Not that I've any idea what you're talking about - treid it out on ChatGPT4, and It thinks:

Reply to
RJH

Most of it is already there.

Reply to
The Natural Philosopher

The dimensions of power are mass x length squared / time cubed even google knows that; if ChatGPT can't work in units of elephants, double-decker buses and size of wales, what hope has it got of taking over the world?

Reply to
Andy Burns

Did you mean km^2 ??

Reply to
Tim Streater

That's not what he's asking.

Reply to
Tim Streater

IOW, it's asking you to verify by dimensional analysis that the stated units - kew/f^3 - represent a unit of power.

Reply to
Tim Streater

I was thinking along the lines of what we were taught at school, many years ago, which involved reducing everything to fundamental units of LMT. I never did grasp it, and if on the odd occasion I tried to do it, it came out wrong I never knew if it was the way I'd done the analysis or the formula I was trying to analyse.

Reply to
Chris Hogg

D A tells you whether the answer you've got could be right, as in. do the units make sense. It doesn't tell you whether the answer actually is correct.

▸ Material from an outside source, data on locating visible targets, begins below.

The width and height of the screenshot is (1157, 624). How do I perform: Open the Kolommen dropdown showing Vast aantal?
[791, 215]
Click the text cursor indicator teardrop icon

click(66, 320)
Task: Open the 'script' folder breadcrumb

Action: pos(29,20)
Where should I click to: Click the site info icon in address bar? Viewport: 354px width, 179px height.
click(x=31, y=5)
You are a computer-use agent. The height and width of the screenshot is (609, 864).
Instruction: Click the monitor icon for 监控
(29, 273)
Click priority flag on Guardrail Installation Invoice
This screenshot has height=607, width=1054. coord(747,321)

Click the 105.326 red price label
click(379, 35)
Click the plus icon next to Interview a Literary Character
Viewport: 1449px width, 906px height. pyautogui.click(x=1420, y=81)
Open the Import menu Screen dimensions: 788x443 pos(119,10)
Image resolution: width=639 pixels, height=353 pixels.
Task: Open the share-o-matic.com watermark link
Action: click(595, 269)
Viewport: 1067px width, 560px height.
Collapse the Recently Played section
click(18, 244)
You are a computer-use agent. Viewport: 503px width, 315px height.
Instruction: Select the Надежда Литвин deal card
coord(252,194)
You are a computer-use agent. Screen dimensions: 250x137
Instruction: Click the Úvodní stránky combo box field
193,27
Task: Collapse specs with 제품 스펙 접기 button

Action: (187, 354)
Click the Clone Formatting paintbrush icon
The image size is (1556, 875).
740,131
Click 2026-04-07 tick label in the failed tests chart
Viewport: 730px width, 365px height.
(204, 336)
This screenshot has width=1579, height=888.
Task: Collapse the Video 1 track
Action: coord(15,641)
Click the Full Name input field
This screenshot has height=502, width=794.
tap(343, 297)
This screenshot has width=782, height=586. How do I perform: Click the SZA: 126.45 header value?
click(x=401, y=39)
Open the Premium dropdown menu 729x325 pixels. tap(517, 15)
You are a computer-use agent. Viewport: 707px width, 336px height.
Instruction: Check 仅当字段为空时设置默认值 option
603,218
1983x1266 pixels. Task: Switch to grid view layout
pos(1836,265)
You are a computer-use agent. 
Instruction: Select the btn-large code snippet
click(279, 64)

So, f'rinstance, speed is distance in a given time, so has dimensions of L/T. If you calculate a speed and it comes out as 20 tons (a mass with dimensions M) then you better try again.

Reply to
Tim Streater

Yes and power is L^1 M^2 T^-3

Reply to
Andy Burns

And you'll notice that (unprompted) google gives the answer in watts.

And I now suspect that I not only got the m^2 vs km^2 wrong, I'm also out by a factor of (14*24*60*60)^2, but nobody noticed that :-)

should have used wolfram alpha ...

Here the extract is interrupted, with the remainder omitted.